• Exercise: The output should be limited to the line holding "Image resolution: width=1148" and the lines after it through the end of the entries, each restated exactly.

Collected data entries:

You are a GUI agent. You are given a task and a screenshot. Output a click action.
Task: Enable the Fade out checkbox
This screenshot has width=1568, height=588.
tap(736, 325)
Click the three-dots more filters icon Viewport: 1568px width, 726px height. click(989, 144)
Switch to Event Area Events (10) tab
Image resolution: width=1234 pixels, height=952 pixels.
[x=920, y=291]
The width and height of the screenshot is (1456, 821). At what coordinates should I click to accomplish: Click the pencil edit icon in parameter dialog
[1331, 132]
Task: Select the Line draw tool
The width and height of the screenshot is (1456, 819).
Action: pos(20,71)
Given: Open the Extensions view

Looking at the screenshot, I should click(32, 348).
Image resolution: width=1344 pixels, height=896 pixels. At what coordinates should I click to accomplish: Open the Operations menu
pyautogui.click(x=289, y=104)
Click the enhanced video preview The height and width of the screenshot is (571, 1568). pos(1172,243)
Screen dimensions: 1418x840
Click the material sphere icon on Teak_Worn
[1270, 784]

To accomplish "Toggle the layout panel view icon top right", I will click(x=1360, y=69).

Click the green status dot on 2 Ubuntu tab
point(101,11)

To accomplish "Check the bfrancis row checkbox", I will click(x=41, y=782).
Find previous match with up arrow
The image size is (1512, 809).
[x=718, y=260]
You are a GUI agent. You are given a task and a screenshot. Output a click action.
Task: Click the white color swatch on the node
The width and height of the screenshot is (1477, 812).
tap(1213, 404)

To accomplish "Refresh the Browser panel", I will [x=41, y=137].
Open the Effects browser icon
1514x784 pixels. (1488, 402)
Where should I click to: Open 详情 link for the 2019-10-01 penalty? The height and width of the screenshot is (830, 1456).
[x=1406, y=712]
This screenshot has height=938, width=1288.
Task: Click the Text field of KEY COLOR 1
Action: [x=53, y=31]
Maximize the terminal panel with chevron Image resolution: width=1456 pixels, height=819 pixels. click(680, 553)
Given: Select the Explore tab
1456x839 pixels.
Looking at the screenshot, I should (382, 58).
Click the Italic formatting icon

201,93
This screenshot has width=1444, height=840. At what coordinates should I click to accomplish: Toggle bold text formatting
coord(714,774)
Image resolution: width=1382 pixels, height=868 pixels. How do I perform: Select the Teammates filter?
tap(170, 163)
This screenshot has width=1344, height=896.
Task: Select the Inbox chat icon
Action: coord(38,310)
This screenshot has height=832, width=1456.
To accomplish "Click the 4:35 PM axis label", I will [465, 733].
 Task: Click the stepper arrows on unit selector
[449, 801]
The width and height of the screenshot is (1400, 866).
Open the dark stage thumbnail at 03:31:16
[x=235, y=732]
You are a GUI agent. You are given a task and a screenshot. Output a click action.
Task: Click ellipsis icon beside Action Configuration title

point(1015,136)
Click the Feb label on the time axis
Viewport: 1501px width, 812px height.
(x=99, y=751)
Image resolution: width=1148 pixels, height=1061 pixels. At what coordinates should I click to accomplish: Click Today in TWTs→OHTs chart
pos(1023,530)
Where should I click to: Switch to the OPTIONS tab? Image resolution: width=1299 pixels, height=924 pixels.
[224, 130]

• Solution to this problem:
Image resolution: width=1148 pixels, height=1061 pixels. At what coordinates should I click to accomplish: Click Today in TWTs→OHTs chart
pos(1023,530)
Where should I click to: Switch to the OPTIONS tab? Image resolution: width=1299 pixels, height=924 pixels.
[224, 130]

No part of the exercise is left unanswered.